8. Stewardship: Greenleaf believed that that CEOs, staff and trustees all play important roles in holding their institutions in trust for the greater good of society. Stewardship, like servant leadership, assumes the commitment to serving other people’s needs. It also highlights the use of persuasion and openness, rather than control.
9. Commitment to the growth of people: Servant leaders believe in the intrinsic value of people and care deeply about the personal and professional growth of each member of their team. Therefore, they are deeply committed to the growth of each employee within their company.
10. Building community: According to Greenleaf, the shift from local communities to large institutions was the primary shaper of human lives, one that diminished the sense of community that people once had. Therefore, a servant leader brings people together for a common purpose, and creates a sense of belonging to something bigger than each individual.
Pros and Cons of Servant Leadership
Check out a few of the pros and cons of being a servant leader:
First, the Pros:
- All decisions are made keeping in mind the best interests of everyone working for the company, including the leadership team and all employees.
- Servant leadership encourages empathy, which allows servant leaders to refuse requests if they don’t benefit everyone in the organization for some reason.
- A servant leadership environment encourages everyone to work together for their mutual benefit. This creates diversity within the workplace and helps everyone look at different perspectives.
- Servant leadership serves the customer by prioritizing the organization over the leader’s own needs.
Now, the Cons:
- Decisions take longer to be made. Taking everyone’s perspective into consideration slows down the implementation process and may even cost revenue losses.

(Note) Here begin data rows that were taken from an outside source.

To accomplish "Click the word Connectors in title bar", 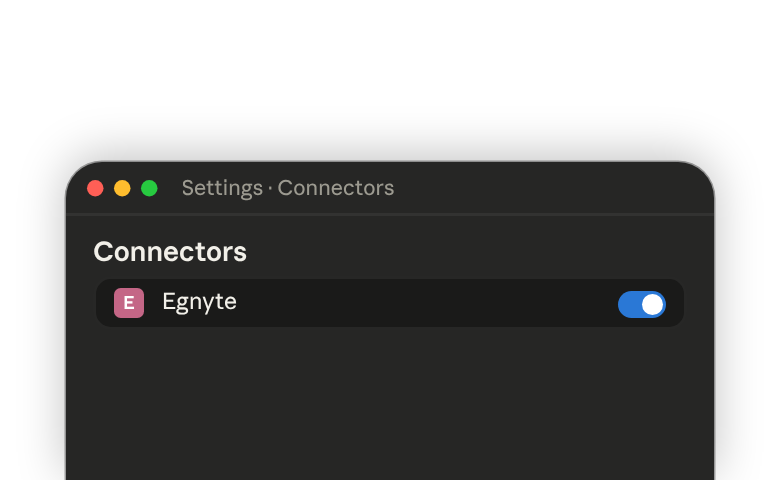I will (336, 189).
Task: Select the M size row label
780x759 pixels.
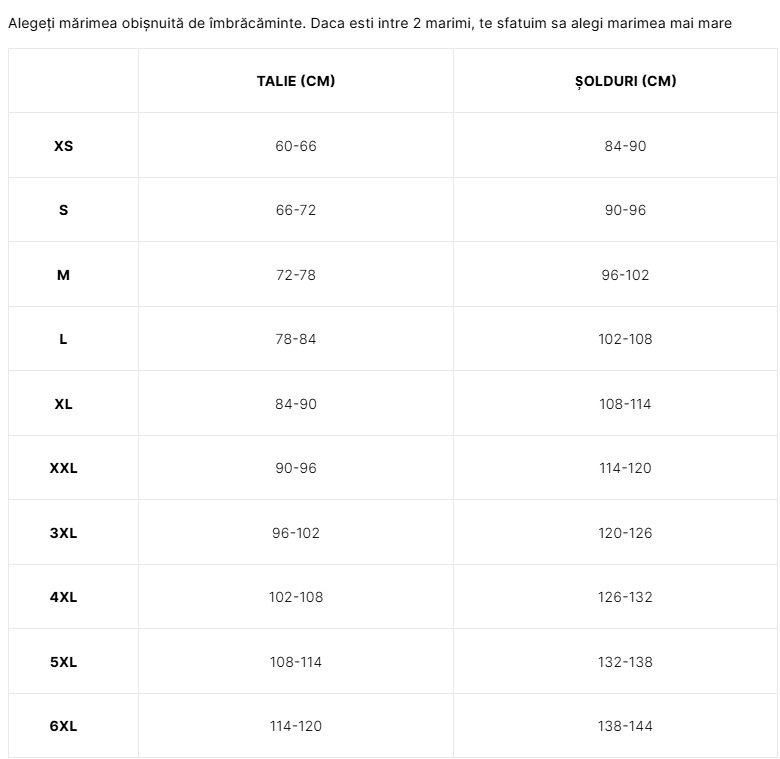Action: point(63,275)
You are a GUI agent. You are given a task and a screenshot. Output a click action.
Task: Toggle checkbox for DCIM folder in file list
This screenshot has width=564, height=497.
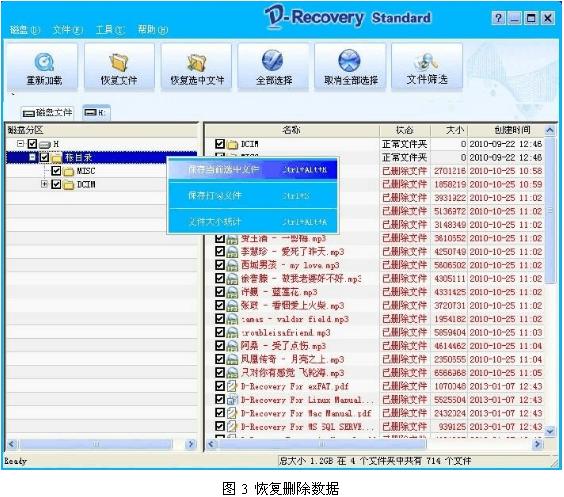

- Servant leadership is not the typical learned way of management for most executives. A company that wants to implement this type of culture/environment will most likely need to spend time and money retraining their personnel in how to think and behave this way.
- A servant leader is required to do what the staff asks of them, especially if it is for the benefit of the business. This can cause the leader to spend more time in a supporting role instead of a leadership one.

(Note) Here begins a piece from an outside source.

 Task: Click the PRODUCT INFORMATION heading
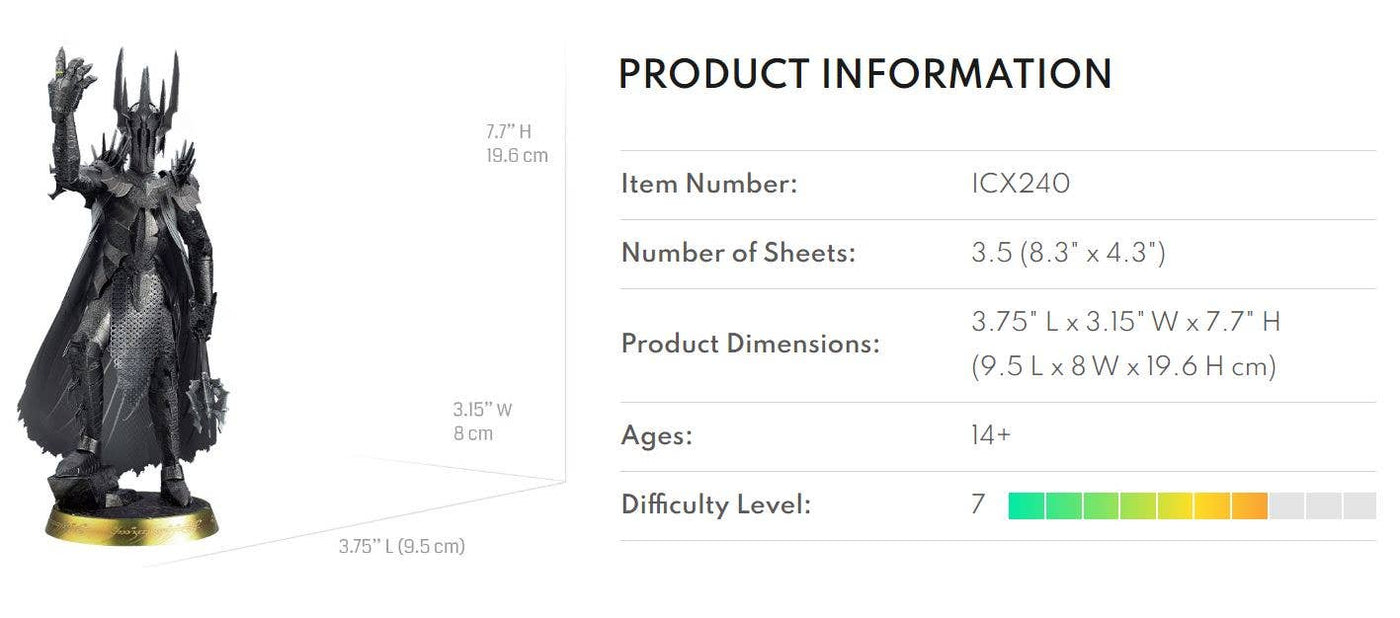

Brands Embodying Servant Leadership
Adam Grant, a management professor at the Wharton School of Business, wrote in his book Give and Take that, according to research, servant leaders are more productive and more highly regarded by employees. Here are some examples of servant leadership in business:
FedEx: Founded in 1971 by Fred Smith, the U.S. delivery company FedEx developed a servant leadership culture, allowing the business to thrive and grow accordingly. The firm’s philosophy of “People-Service-Profit” works because it has been embedded into every decision that the company has made. CEO Fred Smith believes, “When people are placed first, they will provide the highest possible service, and profits will follow.”

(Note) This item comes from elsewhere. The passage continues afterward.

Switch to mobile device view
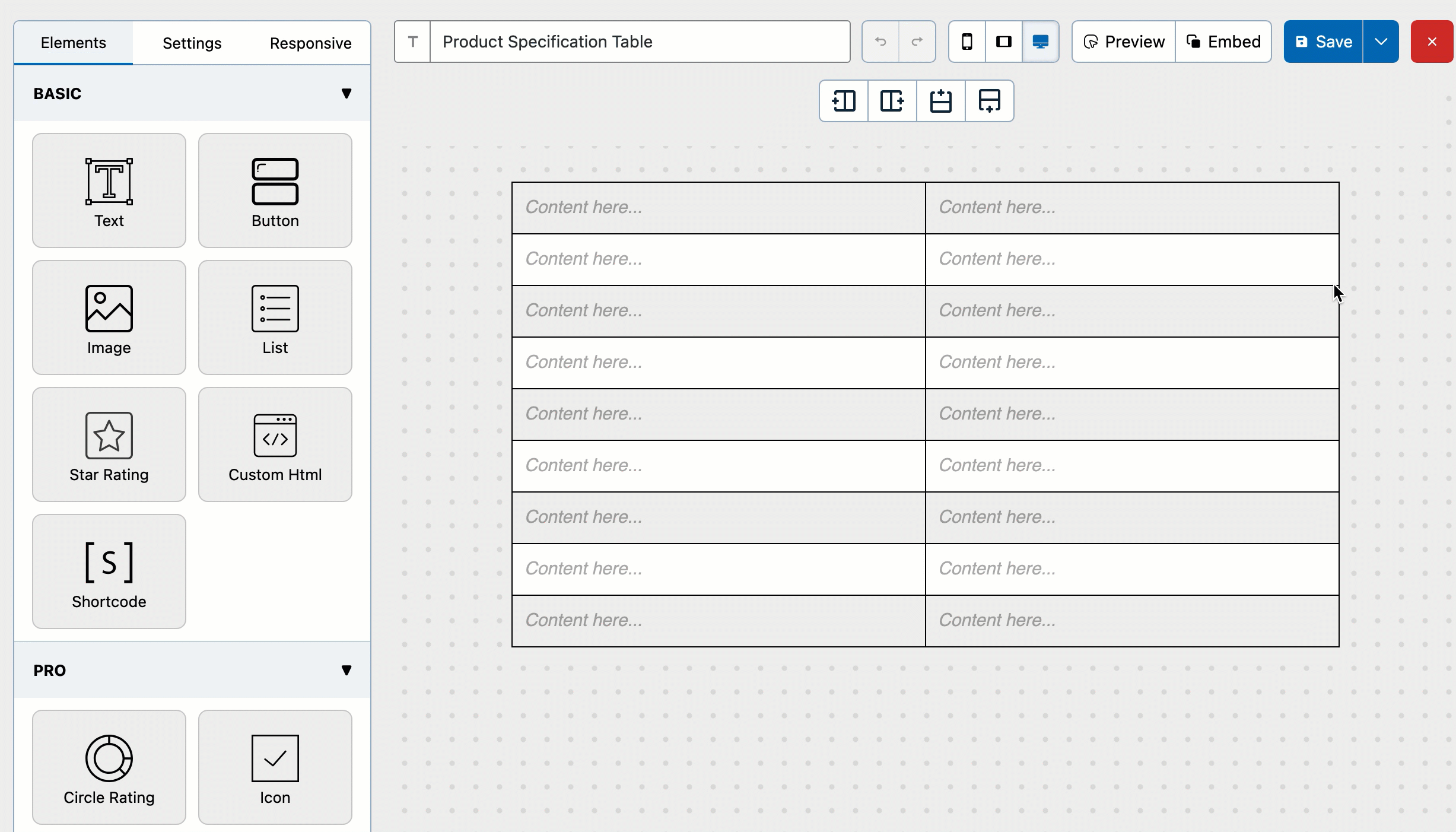The image size is (1456, 832). click(x=967, y=42)
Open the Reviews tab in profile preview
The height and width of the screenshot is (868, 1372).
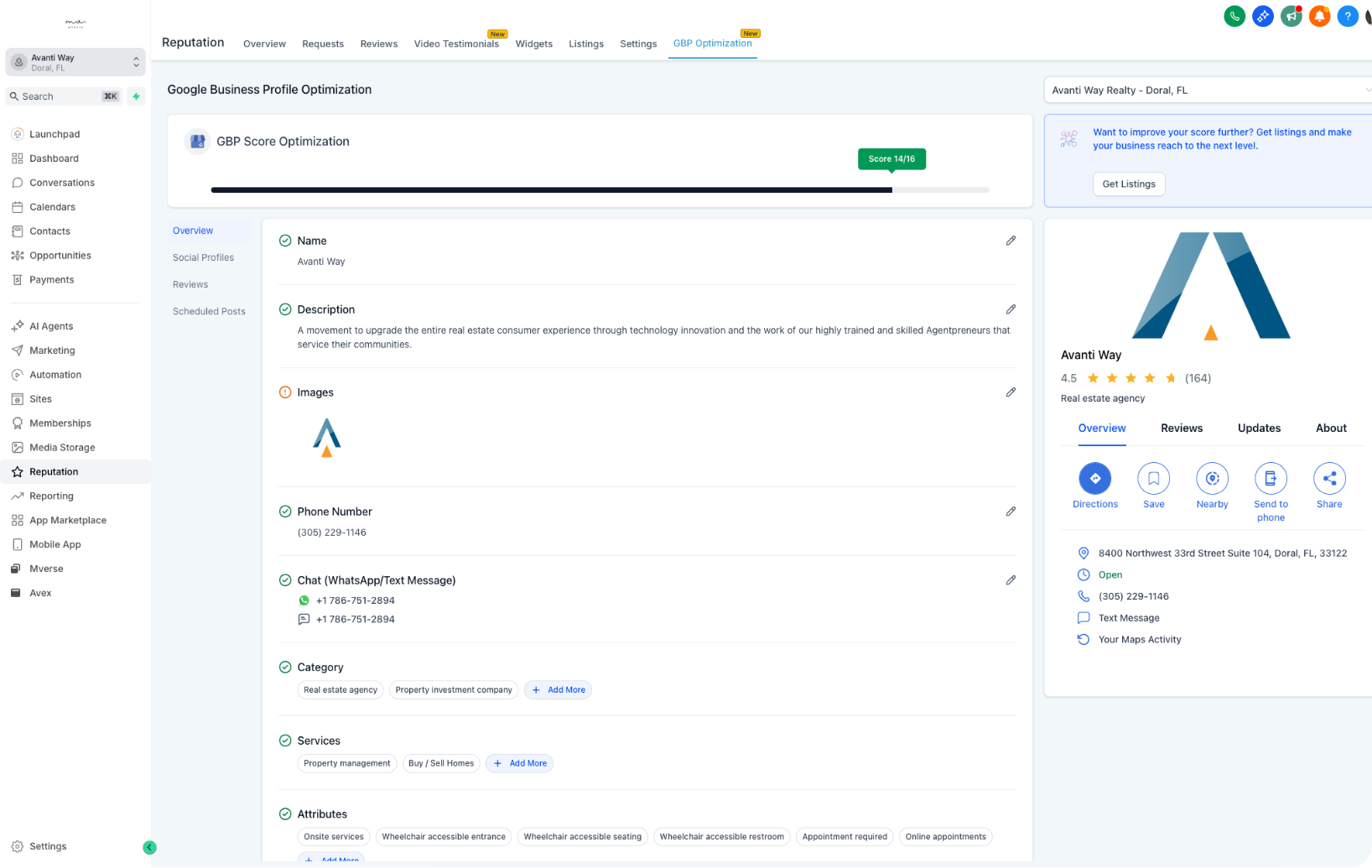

The Container Store: A specialty retailer of storage and organizational products in the U.S., The Container Store nurtures an employee-first culture built around its Foundation Principles. These principles were formalized in 1988 by Chairman Kip Tindell together with all Houston store staff members.
Starbucks: As exemplified by founder Howard Schultz, the overall culture of social responsibility that drives Starbucks is deeply rooted in the concept of servant leadership. After setting up the company, Schultz wanted its culture to reflect the ideology of “Employee First” — he believed that it’s the employees, not the products, which make Starbucks what it is.
Chick-fil-A: Truett Cathy founded Chick-fil-A on the principles of servant leadership even before the concept was formally identified — the servant leadership model continues to be the foundation for management to this day.
Chick-fil-A abides by three guiding principles for sustaining its culture. First, the company recruits talent based on character, competency and chemistry. Second, it nurtures staff members by always telling the truth. Third, it shares the culture with its partners and guests.